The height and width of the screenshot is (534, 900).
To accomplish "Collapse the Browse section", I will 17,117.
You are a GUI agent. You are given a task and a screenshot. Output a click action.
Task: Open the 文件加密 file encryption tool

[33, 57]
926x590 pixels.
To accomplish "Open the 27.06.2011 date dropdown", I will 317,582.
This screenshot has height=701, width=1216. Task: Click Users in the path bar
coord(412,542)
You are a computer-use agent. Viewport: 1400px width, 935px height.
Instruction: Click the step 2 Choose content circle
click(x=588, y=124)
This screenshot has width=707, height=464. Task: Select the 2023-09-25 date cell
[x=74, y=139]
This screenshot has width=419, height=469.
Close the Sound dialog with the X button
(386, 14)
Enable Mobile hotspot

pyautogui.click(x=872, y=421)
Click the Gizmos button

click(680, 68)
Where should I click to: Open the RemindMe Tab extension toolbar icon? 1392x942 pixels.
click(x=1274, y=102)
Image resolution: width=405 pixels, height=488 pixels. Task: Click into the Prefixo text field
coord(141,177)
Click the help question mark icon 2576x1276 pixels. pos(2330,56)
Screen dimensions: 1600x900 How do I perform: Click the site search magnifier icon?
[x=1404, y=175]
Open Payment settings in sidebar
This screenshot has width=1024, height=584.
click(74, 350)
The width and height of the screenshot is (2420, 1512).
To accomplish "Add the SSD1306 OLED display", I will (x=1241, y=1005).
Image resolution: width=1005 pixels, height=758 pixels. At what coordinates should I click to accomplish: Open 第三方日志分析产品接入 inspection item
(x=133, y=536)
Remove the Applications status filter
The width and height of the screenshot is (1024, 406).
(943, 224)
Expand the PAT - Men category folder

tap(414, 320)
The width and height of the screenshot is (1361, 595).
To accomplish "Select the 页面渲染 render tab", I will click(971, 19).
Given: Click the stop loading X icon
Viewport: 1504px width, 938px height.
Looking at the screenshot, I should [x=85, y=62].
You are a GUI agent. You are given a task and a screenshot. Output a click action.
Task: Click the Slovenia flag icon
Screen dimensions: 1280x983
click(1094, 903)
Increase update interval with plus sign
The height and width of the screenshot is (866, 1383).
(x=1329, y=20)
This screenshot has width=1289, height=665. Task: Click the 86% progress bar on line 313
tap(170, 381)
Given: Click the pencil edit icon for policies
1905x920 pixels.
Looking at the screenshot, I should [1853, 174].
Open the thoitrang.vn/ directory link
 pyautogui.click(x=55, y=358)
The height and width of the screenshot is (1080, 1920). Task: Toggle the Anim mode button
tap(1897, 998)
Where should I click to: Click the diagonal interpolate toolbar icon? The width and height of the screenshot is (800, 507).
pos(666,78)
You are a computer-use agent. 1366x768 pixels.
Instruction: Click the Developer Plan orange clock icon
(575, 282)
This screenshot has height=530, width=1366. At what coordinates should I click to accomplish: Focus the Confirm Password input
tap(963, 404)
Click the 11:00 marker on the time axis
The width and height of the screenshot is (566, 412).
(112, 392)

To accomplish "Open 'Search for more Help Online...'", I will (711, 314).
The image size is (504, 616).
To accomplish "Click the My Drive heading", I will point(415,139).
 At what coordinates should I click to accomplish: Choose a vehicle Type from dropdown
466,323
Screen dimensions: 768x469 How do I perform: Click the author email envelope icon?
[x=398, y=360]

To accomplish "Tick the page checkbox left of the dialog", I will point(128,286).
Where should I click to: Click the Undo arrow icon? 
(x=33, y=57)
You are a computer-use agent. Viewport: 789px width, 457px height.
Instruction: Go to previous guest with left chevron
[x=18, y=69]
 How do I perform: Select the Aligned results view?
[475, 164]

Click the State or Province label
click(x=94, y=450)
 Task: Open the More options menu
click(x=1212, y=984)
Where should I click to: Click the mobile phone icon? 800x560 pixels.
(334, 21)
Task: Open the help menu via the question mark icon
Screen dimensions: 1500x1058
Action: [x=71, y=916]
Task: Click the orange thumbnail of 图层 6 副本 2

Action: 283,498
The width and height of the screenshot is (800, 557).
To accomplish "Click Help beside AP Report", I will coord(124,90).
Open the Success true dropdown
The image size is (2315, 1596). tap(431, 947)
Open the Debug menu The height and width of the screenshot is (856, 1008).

# Objective:
Rewrite all of the data above, putting "Screen size" wherever "Viewport" appears and changing nothing else.

# Expected answer:
The height and width of the screenshot is (534, 900).
To accomplish "Collapse the Browse section", I will 17,117.
You are a GUI agent. You are given a task and a screenshot. Output a click action.
Task: Open the 文件加密 file encryption tool

[33, 57]
926x590 pixels.
To accomplish "Open the 27.06.2011 date dropdown", I will 317,582.
This screenshot has height=701, width=1216. Task: Click Users in the path bar
coord(412,542)
You are a computer-use agent. Screen size: 1400px width, 935px height.
Instruction: Click the step 2 Choose content circle
click(x=588, y=124)
This screenshot has width=707, height=464. Task: Select the 2023-09-25 date cell
[x=74, y=139]
This screenshot has width=419, height=469.
Close the Sound dialog with the X button
(386, 14)
Enable Mobile hotspot

pyautogui.click(x=872, y=421)
Click the Gizmos button

click(680, 68)
Where should I click to: Open the RemindMe Tab extension toolbar icon? 1392x942 pixels.
click(x=1274, y=102)
Image resolution: width=405 pixels, height=488 pixels. Task: Click into the Prefixo text field
coord(141,177)
Click the help question mark icon 2576x1276 pixels. pos(2330,56)
Screen dimensions: 1600x900 How do I perform: Click the site search magnifier icon?
[x=1404, y=175]
Open Payment settings in sidebar
This screenshot has width=1024, height=584.
click(74, 350)
The width and height of the screenshot is (2420, 1512).
To accomplish "Add the SSD1306 OLED display", I will (x=1241, y=1005).
Image resolution: width=1005 pixels, height=758 pixels. At what coordinates should I click to accomplish: Open 第三方日志分析产品接入 inspection item
(x=133, y=536)
Remove the Applications status filter
The width and height of the screenshot is (1024, 406).
(943, 224)
Expand the PAT - Men category folder

tap(414, 320)
The width and height of the screenshot is (1361, 595).
To accomplish "Select the 页面渲染 render tab", I will click(971, 19).
Given: Click the stop loading X icon
Screen size: 1504px width, 938px height.
Looking at the screenshot, I should [x=85, y=62].
You are a GUI agent. You are given a task and a screenshot. Output a click action.
Task: Click the Slovenia flag icon
Screen dimensions: 1280x983
click(1094, 903)
Increase update interval with plus sign
The height and width of the screenshot is (866, 1383).
(x=1329, y=20)
This screenshot has width=1289, height=665. Task: Click the 86% progress bar on line 313
tap(170, 381)
Given: Click the pencil edit icon for policies
1905x920 pixels.
Looking at the screenshot, I should [1853, 174].
Open the thoitrang.vn/ directory link
 pyautogui.click(x=55, y=358)
The height and width of the screenshot is (1080, 1920). Task: Toggle the Anim mode button
tap(1897, 998)
Where should I click to: Click the diagonal interpolate toolbar icon? The width and height of the screenshot is (800, 507).
pos(666,78)
You are a computer-use agent. 1366x768 pixels.
Instruction: Click the Developer Plan orange clock icon
(575, 282)
This screenshot has height=530, width=1366. At what coordinates should I click to accomplish: Focus the Confirm Password input
tap(963, 404)
Click the 11:00 marker on the time axis
The width and height of the screenshot is (566, 412).
(112, 392)

To accomplish "Open 'Search for more Help Online...'", I will (711, 314).
The image size is (504, 616).
To accomplish "Click the My Drive heading", I will point(415,139).
 At what coordinates should I click to accomplish: Choose a vehicle Type from dropdown
466,323
Screen dimensions: 768x469 How do I perform: Click the author email envelope icon?
[x=398, y=360]

To accomplish "Tick the page checkbox left of the dialog", I will point(128,286).
Where should I click to: Click the Undo arrow icon? 
(x=33, y=57)
You are a computer-use agent. Screen size: 789px width, 457px height.
Instruction: Go to previous guest with left chevron
[x=18, y=69]
 How do I perform: Select the Aligned results view?
[475, 164]

Click the State or Province label
click(x=94, y=450)
 Task: Open the More options menu
click(x=1212, y=984)
Where should I click to: Click the mobile phone icon? 800x560 pixels.
(334, 21)
Task: Open the help menu via the question mark icon
Screen dimensions: 1500x1058
Action: [x=71, y=916]
Task: Click the orange thumbnail of 图层 6 副本 2

Action: 283,498
The width and height of the screenshot is (800, 557).
To accomplish "Click Help beside AP Report", I will coord(124,90).
Open the Success true dropdown
The image size is (2315, 1596). tap(431, 947)
Open the Debug menu The height and width of the screenshot is (856, 1008).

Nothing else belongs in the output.